For at least a century, histories of the newspaper press have focused on either the journalists themselves or particular papers. In the last several years, press scholars have taken up certain press movements: Joel Wiener on New Journalism and the unstamped press, for example, and Aled Jones and Stephen Koss on the political press. Twenty years ago Lucy Brown contributed an admirable history of the Victorian newspaper press in Victorian News and Newspapers. But until now a definitive intellectual history of the newspaper press, thoroughly contextualized within its culture, has not been attempted. In Visions of the Press in Britain, 1850-1950, Mark Hampton has succeeded in presenting a critical study both of "how the press was discussed and understood in the nineteenth and twentieth centuries" (2), and of how the press's role changed over that period from educator of the "people" to representative voice of the "people" to entertainer and propagandiser of the "people."

Hampton leans on the press as well as a variety of other cultural sources-cartoons, fictions, speeches, pamphlets, and a variety of other (mostly liberal) political movements-to flesh out the place of newspapers within the culture of Britain in the century under discussion. Around the mid-nineteenth century, Whig support of compulsory elementary education culminating with the Education Reform Bill of 1870 became wedded with the larger concept of transmitting "beliefs and virtue from betters to inferiors" (53)-that is, educating and civilizing the so-called popular classes, preparing them to accept enthusiastically their place in a proper and just society. Hampton marshals source after contemporary source that claimed that the proper role of the press was to improve its readers by providing instruction in political and social issues and, not so incidentally, a forum for discussing those issues, all in a disinterested, nonpolitical context. A succession of mid-century articles in a wide range of periodicals, including Blackwoods, Household Words, the Economist, and other newspapers and magazines; speeches by Gladstone, Samuel Warren, and Baldwin Brown; and cartoons in Punch, all regularly described the degraded, uncivilized nature of the lower classes and the necessity [End Page 174] for education-especially education as provided by the newspaper press-to raise them out of their ignorance. Thus, according to Hampton, the dominant culture in mid-nineteenth-century Britain seems to have accepted that the role of the press in society was to provide instruction (especially political instruction) to all classes, and further, to provide a forum for informed argument out of which would, inevitably, emerge the truth. Out of this apparent cultural compact grew the myth of a golden age of journalism, focused on truth rather than mere profit, fair and balanced in its reporting, and serious in its role as instructor to the people.

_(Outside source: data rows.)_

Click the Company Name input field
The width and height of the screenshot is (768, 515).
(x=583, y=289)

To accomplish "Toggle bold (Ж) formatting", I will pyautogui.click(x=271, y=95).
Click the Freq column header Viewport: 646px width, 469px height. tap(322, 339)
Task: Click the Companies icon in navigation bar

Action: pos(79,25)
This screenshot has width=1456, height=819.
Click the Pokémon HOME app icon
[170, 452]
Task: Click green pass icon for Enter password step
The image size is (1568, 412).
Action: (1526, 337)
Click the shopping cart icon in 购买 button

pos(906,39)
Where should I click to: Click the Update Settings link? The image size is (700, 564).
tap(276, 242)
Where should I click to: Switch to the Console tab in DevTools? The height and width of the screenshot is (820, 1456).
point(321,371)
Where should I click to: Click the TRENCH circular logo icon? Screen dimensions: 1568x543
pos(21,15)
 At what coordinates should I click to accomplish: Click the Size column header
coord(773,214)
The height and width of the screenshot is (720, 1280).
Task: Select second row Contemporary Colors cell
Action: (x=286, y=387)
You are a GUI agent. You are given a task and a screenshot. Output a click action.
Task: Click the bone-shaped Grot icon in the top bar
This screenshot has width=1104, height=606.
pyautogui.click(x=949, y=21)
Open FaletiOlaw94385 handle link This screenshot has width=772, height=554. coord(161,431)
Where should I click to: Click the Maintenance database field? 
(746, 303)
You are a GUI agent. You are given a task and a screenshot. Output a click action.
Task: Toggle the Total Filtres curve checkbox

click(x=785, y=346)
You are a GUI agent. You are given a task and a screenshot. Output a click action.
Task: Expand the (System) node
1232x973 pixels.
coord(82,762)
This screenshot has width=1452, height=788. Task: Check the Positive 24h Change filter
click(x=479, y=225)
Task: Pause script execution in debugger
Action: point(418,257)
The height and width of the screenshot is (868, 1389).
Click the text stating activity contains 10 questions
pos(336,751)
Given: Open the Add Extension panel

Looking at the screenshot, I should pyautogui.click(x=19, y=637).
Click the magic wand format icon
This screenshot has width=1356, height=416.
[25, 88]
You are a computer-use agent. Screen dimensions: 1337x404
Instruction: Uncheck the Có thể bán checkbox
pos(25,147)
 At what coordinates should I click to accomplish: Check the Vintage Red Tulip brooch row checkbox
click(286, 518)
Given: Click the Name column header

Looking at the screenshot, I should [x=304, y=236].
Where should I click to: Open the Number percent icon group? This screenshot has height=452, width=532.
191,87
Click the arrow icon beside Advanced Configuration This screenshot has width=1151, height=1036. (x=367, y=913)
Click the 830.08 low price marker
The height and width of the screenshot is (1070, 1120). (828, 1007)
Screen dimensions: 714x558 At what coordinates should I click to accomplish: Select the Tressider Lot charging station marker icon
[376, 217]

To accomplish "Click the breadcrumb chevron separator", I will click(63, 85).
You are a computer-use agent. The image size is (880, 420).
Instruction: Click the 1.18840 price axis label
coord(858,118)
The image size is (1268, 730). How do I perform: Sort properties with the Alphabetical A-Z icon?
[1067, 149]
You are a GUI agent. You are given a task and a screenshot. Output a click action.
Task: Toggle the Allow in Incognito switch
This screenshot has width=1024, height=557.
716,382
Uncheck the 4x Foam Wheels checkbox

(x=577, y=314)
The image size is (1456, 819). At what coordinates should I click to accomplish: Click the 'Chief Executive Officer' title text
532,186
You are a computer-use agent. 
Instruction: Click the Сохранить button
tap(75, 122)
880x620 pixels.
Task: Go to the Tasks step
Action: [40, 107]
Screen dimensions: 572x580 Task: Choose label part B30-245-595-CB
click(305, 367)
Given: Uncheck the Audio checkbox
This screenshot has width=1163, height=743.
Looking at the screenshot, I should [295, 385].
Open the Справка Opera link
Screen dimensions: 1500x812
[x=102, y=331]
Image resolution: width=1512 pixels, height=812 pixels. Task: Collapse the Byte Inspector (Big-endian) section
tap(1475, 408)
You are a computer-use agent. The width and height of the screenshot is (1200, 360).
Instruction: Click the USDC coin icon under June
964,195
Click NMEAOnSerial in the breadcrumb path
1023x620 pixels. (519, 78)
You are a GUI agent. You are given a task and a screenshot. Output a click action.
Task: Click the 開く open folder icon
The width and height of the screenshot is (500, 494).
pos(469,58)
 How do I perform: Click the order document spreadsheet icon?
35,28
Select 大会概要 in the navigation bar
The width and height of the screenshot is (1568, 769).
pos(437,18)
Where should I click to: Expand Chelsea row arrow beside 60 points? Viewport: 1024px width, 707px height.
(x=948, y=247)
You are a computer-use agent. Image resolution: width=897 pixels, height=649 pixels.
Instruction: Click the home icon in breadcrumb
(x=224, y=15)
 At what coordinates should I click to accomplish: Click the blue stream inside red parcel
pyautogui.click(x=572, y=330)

Toward the end of the century, the newspaper press moved from being primarily a purveyor of political debates to a purveyor of news. Opinion, which had been the heart of the newspapers' educational mission, was to be "relegated to the leading articles and in no way supported by the presentation of the news," says Hampton, summarizing the views of Economist editor Francis Hirst and others (81). New Journalism, emphasizing news, human interest, entertainment, and sensationalism, replaced "high journalism." Some saw journalism's new role as to provide a voice for the people. Others, who now perceived the people as neither rational nor educable, argued that the press's primary role was to provide the people with benevolent leadership. Still others clung to the by now traditional role of educating the people. But Hampton draws on a variety of sources to point out that the prevailing view in the bridge years between the old Victorian press and the new press that would dominate the twentieth century-the years of the New Journalism-thoroughly deemphasized the press's instructional role; those who believed in the value of the press at the turn of the twentieth century, says Hampton, had "to reconfigure the press's role so that it was...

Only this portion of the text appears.